What you should do :: Reproduce the following entries exactly, leaving nothing out.

Record excerpts ::
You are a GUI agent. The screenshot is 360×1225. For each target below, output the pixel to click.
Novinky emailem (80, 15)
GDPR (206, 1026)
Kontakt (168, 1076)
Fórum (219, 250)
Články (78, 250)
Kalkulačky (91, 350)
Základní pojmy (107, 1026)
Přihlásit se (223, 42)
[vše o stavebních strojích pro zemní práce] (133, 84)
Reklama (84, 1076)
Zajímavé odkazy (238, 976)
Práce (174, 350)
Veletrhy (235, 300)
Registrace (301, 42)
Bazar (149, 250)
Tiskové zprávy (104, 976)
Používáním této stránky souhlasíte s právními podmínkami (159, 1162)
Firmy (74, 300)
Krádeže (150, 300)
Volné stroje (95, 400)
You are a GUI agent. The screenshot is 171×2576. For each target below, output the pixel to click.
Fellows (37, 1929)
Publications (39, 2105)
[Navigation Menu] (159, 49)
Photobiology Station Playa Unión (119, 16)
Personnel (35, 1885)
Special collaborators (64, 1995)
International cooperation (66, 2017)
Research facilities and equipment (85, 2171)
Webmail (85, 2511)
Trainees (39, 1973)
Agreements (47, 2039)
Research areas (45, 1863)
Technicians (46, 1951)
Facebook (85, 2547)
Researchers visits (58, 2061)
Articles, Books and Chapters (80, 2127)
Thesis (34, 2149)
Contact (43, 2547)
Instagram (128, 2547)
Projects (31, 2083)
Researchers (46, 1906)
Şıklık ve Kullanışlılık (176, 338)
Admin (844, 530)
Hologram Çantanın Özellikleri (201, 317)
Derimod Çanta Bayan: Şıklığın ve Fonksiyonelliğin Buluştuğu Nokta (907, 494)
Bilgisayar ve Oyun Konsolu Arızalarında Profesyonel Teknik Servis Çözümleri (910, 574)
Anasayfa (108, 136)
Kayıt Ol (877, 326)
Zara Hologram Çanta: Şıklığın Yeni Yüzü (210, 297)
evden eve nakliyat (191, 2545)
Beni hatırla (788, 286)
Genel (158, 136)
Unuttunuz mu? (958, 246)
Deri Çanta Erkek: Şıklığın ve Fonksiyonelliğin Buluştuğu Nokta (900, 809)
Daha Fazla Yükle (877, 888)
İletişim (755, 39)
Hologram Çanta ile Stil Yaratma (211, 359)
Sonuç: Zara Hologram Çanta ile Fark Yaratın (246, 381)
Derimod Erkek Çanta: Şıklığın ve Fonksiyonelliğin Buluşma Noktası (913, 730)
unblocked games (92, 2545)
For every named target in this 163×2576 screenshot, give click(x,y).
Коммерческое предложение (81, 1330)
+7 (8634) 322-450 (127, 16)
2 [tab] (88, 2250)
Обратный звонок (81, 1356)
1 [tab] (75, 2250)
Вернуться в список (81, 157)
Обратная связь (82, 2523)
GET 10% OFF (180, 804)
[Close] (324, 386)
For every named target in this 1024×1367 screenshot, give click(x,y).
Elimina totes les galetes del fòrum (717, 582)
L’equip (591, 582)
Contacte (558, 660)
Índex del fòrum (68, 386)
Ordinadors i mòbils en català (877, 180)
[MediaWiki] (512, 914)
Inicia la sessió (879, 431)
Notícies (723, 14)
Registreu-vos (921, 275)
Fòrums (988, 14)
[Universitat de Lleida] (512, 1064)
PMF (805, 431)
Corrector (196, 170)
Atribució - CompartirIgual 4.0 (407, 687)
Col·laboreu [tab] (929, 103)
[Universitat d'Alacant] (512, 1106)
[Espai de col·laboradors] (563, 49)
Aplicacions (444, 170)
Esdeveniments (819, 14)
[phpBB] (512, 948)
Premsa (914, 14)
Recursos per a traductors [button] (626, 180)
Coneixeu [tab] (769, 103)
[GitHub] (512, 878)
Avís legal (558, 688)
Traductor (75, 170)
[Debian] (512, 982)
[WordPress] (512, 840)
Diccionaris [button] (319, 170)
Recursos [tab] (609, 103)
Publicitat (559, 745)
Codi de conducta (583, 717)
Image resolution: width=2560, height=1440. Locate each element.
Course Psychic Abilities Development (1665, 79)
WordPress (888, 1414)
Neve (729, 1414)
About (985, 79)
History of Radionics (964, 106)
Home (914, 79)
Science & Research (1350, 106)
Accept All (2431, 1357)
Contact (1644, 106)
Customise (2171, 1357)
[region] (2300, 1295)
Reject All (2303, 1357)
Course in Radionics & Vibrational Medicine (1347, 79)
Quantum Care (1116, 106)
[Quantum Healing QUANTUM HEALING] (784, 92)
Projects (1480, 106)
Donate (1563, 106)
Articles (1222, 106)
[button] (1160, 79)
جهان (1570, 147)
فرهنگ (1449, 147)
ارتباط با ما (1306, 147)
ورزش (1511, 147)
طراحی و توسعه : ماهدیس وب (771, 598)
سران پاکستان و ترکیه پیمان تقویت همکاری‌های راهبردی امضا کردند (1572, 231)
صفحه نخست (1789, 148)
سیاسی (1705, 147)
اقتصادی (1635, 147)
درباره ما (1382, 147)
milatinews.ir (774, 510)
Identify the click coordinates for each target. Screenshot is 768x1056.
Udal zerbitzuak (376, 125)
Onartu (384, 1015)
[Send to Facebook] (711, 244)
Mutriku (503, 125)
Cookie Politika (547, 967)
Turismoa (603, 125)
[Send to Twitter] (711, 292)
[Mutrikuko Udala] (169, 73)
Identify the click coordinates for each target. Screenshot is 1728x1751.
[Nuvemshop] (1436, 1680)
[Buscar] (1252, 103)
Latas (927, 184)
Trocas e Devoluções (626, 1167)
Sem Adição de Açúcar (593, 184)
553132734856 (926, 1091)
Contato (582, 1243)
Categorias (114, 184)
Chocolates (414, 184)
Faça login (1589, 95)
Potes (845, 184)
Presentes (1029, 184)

Your solution ::
You are a GUI agent. The screenshot is 360×1225. For each target below, output the pixel to click.
Novinky emailem (80, 15)
GDPR (206, 1026)
Kontakt (168, 1076)
Fórum (219, 250)
Články (78, 250)
Kalkulačky (91, 350)
Základní pojmy (107, 1026)
Přihlásit se (223, 42)
[vše o stavebních strojích pro zemní práce] (133, 84)
Reklama (84, 1076)
Zajímavé odkazy (238, 976)
Práce (174, 350)
Veletrhy (235, 300)
Registrace (301, 42)
Bazar (149, 250)
Tiskové zprávy (104, 976)
Používáním této stránky souhlasíte s právními podmínkami (159, 1162)
Firmy (74, 300)
Krádeže (150, 300)
Volné stroje (95, 400)
You are a GUI agent. The screenshot is 171×2576. For each target below, output the pixel to click.
Fellows (37, 1929)
Publications (39, 2105)
[Navigation Menu] (159, 49)
Photobiology Station Playa Unión (119, 16)
Personnel (35, 1885)
Special collaborators (64, 1995)
International cooperation (66, 2017)
Research facilities and equipment (85, 2171)
Webmail (85, 2511)
Trainees (39, 1973)
Agreements (47, 2039)
Research areas (45, 1863)
Technicians (46, 1951)
Facebook (85, 2547)
Researchers visits (58, 2061)
Articles, Books and Chapters (80, 2127)
Thesis (34, 2149)
Contact (43, 2547)
Instagram (128, 2547)
Projects (31, 2083)
Researchers (46, 1906)
Şıklık ve Kullanışlılık (176, 338)
Admin (844, 530)
Hologram Çantanın Özellikleri (201, 317)
Derimod Çanta Bayan: Şıklığın ve Fonksiyonelliğin Buluştuğu Nokta (907, 494)
Bilgisayar ve Oyun Konsolu Arızalarında Profesyonel Teknik Servis Çözümleri (910, 574)
Anasayfa (108, 136)
Kayıt Ol (877, 326)
Zara Hologram Çanta: Şıklığın Yeni Yüzü (210, 297)
evden eve nakliyat (191, 2545)
Beni hatırla (788, 286)
Genel (158, 136)
Unuttunuz mu? (958, 246)
Deri Çanta Erkek: Şıklığın ve Fonksiyonelliğin Buluştuğu Nokta (900, 809)
Daha Fazla Yükle (877, 888)
İletişim (755, 39)
Hologram Çanta ile Stil Yaratma (211, 359)
Sonuç: Zara Hologram Çanta ile Fark Yaratın (246, 381)
Derimod Erkek Çanta: Şıklığın ve Fonksiyonelliğin Buluşma Noktası (913, 730)
unblocked games (92, 2545)
For every named target in this 163×2576 screenshot, give click(x,y).
Коммерческое предложение (81, 1330)
+7 (8634) 322-450 (127, 16)
2 [tab] (88, 2250)
Обратный звонок (81, 1356)
1 [tab] (75, 2250)
Вернуться в список (81, 157)
Обратная связь (82, 2523)
GET 10% OFF (180, 804)
[Close] (324, 386)
For every named target in this 1024×1367 screenshot, give click(x,y).
Elimina totes les galetes del fòrum (717, 582)
L’equip (591, 582)
Contacte (558, 660)
Índex del fòrum (68, 386)
Ordinadors i mòbils en català (877, 180)
[MediaWiki] (512, 914)
Inicia la sessió (879, 431)
Notícies (723, 14)
Registreu-vos (921, 275)
Fòrums (988, 14)
[Universitat de Lleida] (512, 1064)
PMF (805, 431)
Corrector (196, 170)
Atribució - CompartirIgual 4.0 (407, 687)
Col·laboreu [tab] (929, 103)
[Universitat d'Alacant] (512, 1106)
[Espai de col·laboradors] (563, 49)
Aplicacions (444, 170)
Esdeveniments (819, 14)
[phpBB] (512, 948)
Premsa (914, 14)
Recursos per a traductors [button] (626, 180)
Coneixeu [tab] (769, 103)
[GitHub] (512, 878)
Avís legal (558, 688)
Traductor (75, 170)
[Debian] (512, 982)
[WordPress] (512, 840)
Diccionaris [button] (319, 170)
Recursos [tab] (609, 103)
Publicitat (559, 745)
Codi de conducta (583, 717)
Image resolution: width=2560, height=1440. Locate each element.
Course Psychic Abilities Development (1665, 79)
WordPress (888, 1414)
Neve (729, 1414)
About (985, 79)
History of Radionics (964, 106)
Home (914, 79)
Science & Research (1350, 106)
Accept All (2431, 1357)
Contact (1644, 106)
Customise (2171, 1357)
[region] (2300, 1295)
Reject All (2303, 1357)
Course in Radionics & Vibrational Medicine (1347, 79)
Quantum Care (1116, 106)
[Quantum Healing QUANTUM HEALING] (784, 92)
Projects (1480, 106)
Donate (1563, 106)
Articles (1222, 106)
[button] (1160, 79)
جهان (1570, 147)
فرهنگ (1449, 147)
ارتباط با ما (1306, 147)
ورزش (1511, 147)
طراحی و توسعه : ماهدیس وب (771, 598)
سران پاکستان و ترکیه پیمان تقویت همکاری‌های راهبردی امضا کردند (1572, 231)
صفحه نخست (1789, 148)
سیاسی (1705, 147)
اقتصادی (1635, 147)
درباره ما (1382, 147)
milatinews.ir (774, 510)
Identify the click coordinates for each target. Screenshot is 768x1056.
Udal zerbitzuak (376, 125)
Onartu (384, 1015)
[Send to Facebook] (711, 244)
Mutriku (503, 125)
Cookie Politika (547, 967)
Turismoa (603, 125)
[Send to Twitter] (711, 292)
[Mutrikuko Udala] (169, 73)
Identify the click coordinates for each target. Screenshot is 1728x1751.
[Nuvemshop] (1436, 1680)
[Buscar] (1252, 103)
Latas (927, 184)
Trocas e Devoluções (626, 1167)
Sem Adição de Açúcar (593, 184)
553132734856 (926, 1091)
Contato (582, 1243)
Categorias (114, 184)
Chocolates (414, 184)
Faça login (1589, 95)
Potes (845, 184)
Presentes (1029, 184)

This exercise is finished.